"Der Westen kolonialisiert Südosteuropa"
"Balkan macht frei" ist der provokante Titel eines Stücks des bosnischen Regisseurs Oliver Frljic am Münchner Residenztheater. Der "Ausnahmezustand Konzentrationslager" sei zivilisatorisch noch nicht überwunden, sagte Frljic.
Der bosnische Regisseur Oliver Frljic probt derzeit im Münchner Residenztheater an dem Stück "Balkan macht frei". Im Deutschlandradio Kultur sprach er auch über den provokanten Titel. Er erinnert an die Parole "Arbeit macht frei" der Nationalsozialisten, angebracht an den Toren von Konzentrationslagern.
"Den Titel hat meine Dramaturgin gewählt. Und ich finde ihn gut. Weil er das Unwissen über den neuen Kontext, in dem man sich befindet, ausdrückt. Das wird in der Inszenierung auch kommentiert. Und es gibt einen weiteren Zusammenhang: Im letzten Krieg gab es in Bosnien viele Konzentrationslager. Das zeigt, dass wir zivilisatorisch noch nicht über diesen Ausnahmezustand hinweg sind."
Die Inszenierung von "Balkan macht frei" spiegele auch seine physische und psychische Situation, sagte Frljic. Mit seiner Arbeit versuche er, aus dieser Situation zu fliehen.
Die schlimmsten Stereotypen über den Balkan
In Europa gebe es heute ein "Kolonialverhältnis" gegenüber den Ländern Südosteuropas, kritisierte der Regisseur:
"In der Inszenierung habe ich versucht, eine Art Auto-Stereotypisierung zu machen, indem ich die schlimmsten Stereotypen über den Balkan betont habe.
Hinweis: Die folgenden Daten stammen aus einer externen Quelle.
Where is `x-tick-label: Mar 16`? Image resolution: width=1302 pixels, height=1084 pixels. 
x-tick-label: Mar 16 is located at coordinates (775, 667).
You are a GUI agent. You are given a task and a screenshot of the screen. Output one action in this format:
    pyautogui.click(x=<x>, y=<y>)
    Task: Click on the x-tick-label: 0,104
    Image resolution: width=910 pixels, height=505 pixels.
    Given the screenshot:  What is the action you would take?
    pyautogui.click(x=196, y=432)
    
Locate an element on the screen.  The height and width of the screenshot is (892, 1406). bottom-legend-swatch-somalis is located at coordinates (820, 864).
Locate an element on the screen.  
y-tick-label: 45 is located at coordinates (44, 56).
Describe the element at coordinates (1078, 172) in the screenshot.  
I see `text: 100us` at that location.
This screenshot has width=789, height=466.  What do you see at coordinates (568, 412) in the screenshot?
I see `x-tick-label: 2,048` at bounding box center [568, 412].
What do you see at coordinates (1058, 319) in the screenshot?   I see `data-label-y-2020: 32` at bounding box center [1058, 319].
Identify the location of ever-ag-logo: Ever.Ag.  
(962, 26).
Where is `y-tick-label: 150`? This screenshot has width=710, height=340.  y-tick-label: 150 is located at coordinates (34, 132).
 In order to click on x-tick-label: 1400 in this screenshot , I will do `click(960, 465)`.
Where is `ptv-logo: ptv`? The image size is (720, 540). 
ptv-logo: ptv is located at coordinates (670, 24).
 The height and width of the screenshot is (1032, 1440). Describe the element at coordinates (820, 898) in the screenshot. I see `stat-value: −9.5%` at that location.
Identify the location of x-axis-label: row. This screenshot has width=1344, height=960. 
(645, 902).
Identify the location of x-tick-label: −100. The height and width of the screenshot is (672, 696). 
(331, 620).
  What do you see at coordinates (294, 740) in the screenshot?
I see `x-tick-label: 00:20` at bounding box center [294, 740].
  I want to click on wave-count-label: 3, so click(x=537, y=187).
Und durch diese Betonung wollte ich gerade diese Stereotypen dekonstruieren."
"Balkan macht frei" wird am 22. Mai uraufgeführt und thematisiert die Armutsmigration vieler Osteuropäer in westliche Staaten. Das Stück handelt aber auch von Frljic' Erfahrungen als ausländischer Regisseur an einem deutschen Stadttheater und den Vorurteilen, denen er als Osteuropäer begegnet ist. Auf der anderen Seite hinterfragt Frljic seine eigene Einstellung zu Deutschland, sein Wissen über dieses Land.